Play Dead (D.I. Kim Stone, #4)

The person taking the initial call was required to ask sixteen very important questions in order to establish whether the person was actually missing from home or was just absent. The details included the usual – full name, date of birth, home address, description of the person, clothing that they were wearing, mental state and physical state – from which they built up a picture.

Once answered, the details were logged on the command and control system called OASIS. At this point a duty inspector was informed and had to make decisions on escalating the misper report or not.

The electronic system was vast and not always speedy so they worked through the paper copies of reports filed at Halesowen and the electronic system for other stations.

‘Okay, divide the pile into four and let’s get cracking.’

There was no higher priority than giving their victim a name.

Kim sat at the spare desk, and the room fell into silence. Only the sound of pages turning could be heard.

Kim used the process of elimination. The two most common forms of description were hair and eye colour. The eye that had remained visible through the swollen flesh had been blue.

Any report that didn’t contain both blonde hair and blue eyes was turned face down onto the desk.

‘Bloody depressing,’ Bryant said, shaking his head.

She noted the way he gently placed each report that wasn’t a match. She got it. The investigator in him wanted to delve deeper into every single one of these missing females. The father in him wanted to bring them home.

‘How far back did you go, Kev?’ she asked.

‘Three months.’

So bloody many in so short a period of time.

‘Got her,’ Dawson said, holding aloft a piece of paper.

Everyone except Dawson looked at each other doubtfully.

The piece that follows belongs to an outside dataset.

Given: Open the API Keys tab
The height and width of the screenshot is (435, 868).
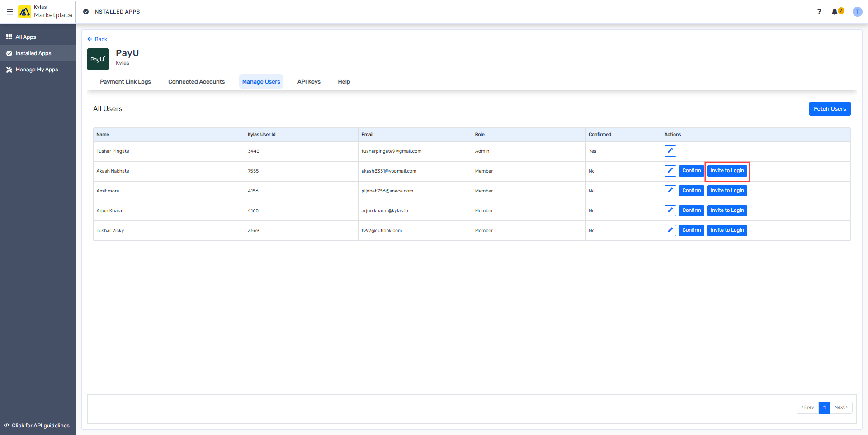Looking at the screenshot, I should click(x=309, y=82).
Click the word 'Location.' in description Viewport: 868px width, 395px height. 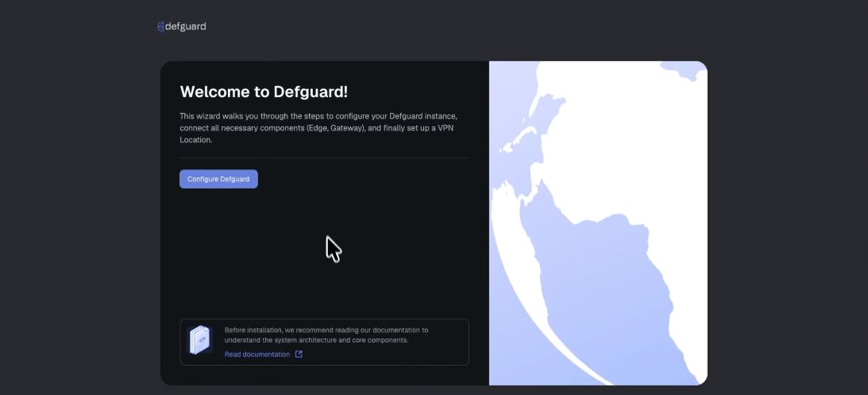[196, 140]
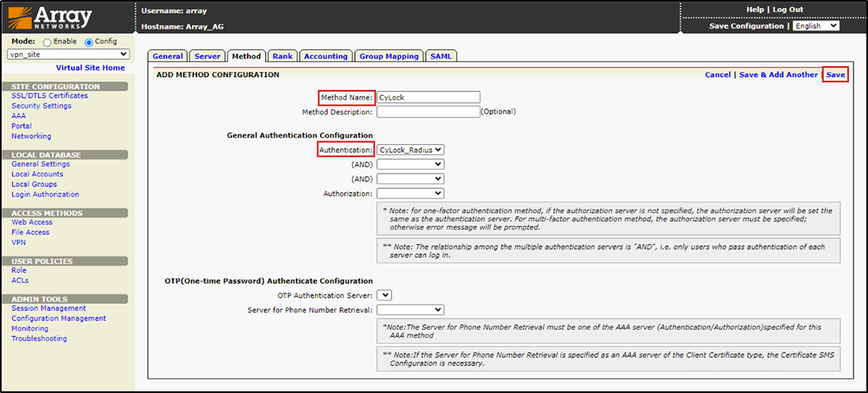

His eyes moved over the details as he nodded. ‘Yeah, boss. There’s a picture. She’s wearing that cross.’ He began to read. ‘Been missing since Saturday lunchtime. Reported by her parents. Her name is Jemima Lowe.’

Kim felt a bit of peace rest in her mind.

Her victim had a name.

Now Kim just had to find the bastard who’d killed her.





Eight





‘Go on then. How much?’ Bryant said.

She knew what he was asking. They often mused at house values. The property concerned was that of the Lowe family.

Dawson was bringing the family home. Kim hated that they had to see the body of their daughter in such a condition, but it was necessary for them to progress with the case.

She knew that Keats would have done his best to minimise their distress, but he was a pathologist, not a miracle worker. The truth and brutality of Jemima’s battered face could not be hidden. There were no kind words that could disguise the pain their daughter had felt immediately prior to death. It was a picture that would never leave them.

It had been a positive identification based on clothing, jewellery, an appendix scar and a poorly formed bone in the little finger of the right hand.

Their victim was definitely thirty-one-year-old Jemima Lowe.

Kim narrowed her eyes and assessed the property. It was double fronted with a door nestled between two leaded bay windows.

The house was detached and the two-car garage ended the row of three similar properties.

‘Three ten,’ Bryant guessed.

Kim shook her head. No way was it over two hundred and eighty grand.

‘Come on. It’s gotta be four bedrooms if not five.’

She explained her disagreement. ‘On the other side of that treeline is a busy road and the Merry Hill shopping centre. Look at the bigger picture.’

‘Yeah but—’

‘They’re here,’ she said as a vehicle rolled slowly towards them.

As the car stopped, Dawson got out of the front passenger seat and opened the rear door.

Mr Lowe stepped out and assisted his wife, who in turn held out her hand for the third occupant. Their other daughter.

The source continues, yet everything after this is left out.